今朝、ちょっと遅刻しそうだ、と思いながら家の前の路を早足で歩いていたら、なんだかすごく懐かしい人が居た。ガラス屋さんのおじさんだ。
小さい頃、私は携帯用のテレビが欲しくて、プラスチックの小さい容れ物をもっておじさんのとこへ行って、これをテレビにしてくれと頼んだことがあった。今から考えればその中身について思い付かない自分を笑いたくなるけども、その時のおじさんは「無理だよ」などとは言わずに、さっときれいにガラスをカットして、プラスチックの容器にはめてくれたのだった。
もちろんそこには何も映らなかったけど、べつに気にならなかった。私はその四角くて分厚いガラスだけで、充分嬉しかったのだ。そしてその後ずっと、そのガラス板は私の宝物箱に入っていた。ちなみにその宝物箱は図工の時間に作ったやつで、開くとムーンリバーが流れる仕組みになっていたけど、あっというまに鳴らなくなった。多分電池が切れたんだと思うけど、それはそれで良い。ともかく、その嬉しかったことを思いだして、私は、ちょっと立ち止まり、目の前で車に大きなガラスを積んでいるおじさんを目で追った。
ずいぶんと久しぶりにその姿を見たけど、おじさんはきっと私のことなんて覚えてないだろうな、なんて考えながら通り過ぎようとしたときに、ふと、そのおじさんが私の記憶の中のおじさんとほとんどかわらないことに気が付いた。そういえば髪も黒い。

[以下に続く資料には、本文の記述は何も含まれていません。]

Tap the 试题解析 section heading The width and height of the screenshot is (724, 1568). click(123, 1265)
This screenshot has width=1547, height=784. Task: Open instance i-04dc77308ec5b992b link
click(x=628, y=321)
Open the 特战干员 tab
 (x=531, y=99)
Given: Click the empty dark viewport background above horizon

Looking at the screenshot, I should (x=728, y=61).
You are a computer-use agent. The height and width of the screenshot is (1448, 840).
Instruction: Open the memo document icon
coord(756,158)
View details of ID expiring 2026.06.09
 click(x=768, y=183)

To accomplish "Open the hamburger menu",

つまりその人は、おじさんの息子さんなんだろうと思われた。小さい頃、なんどか見かけたことがあるはずのその男の人は、確かぜんぜんおじさん似ではなかったはずなんだけど、私の知らないところでいつの間にかおじさんそっくりに成長していたのだろう。
人って不思議だなあと思うとともに、私もいつか、自分の父親とか母親とかと見間違えられるほどに似たりするんだろうか、と考えて、ちょっといやだなあと感じたけれど、その頃になったら、「いつぞやはお父さまに親切にしていただいて」と世間話をすることもできるんじゃないかと思った。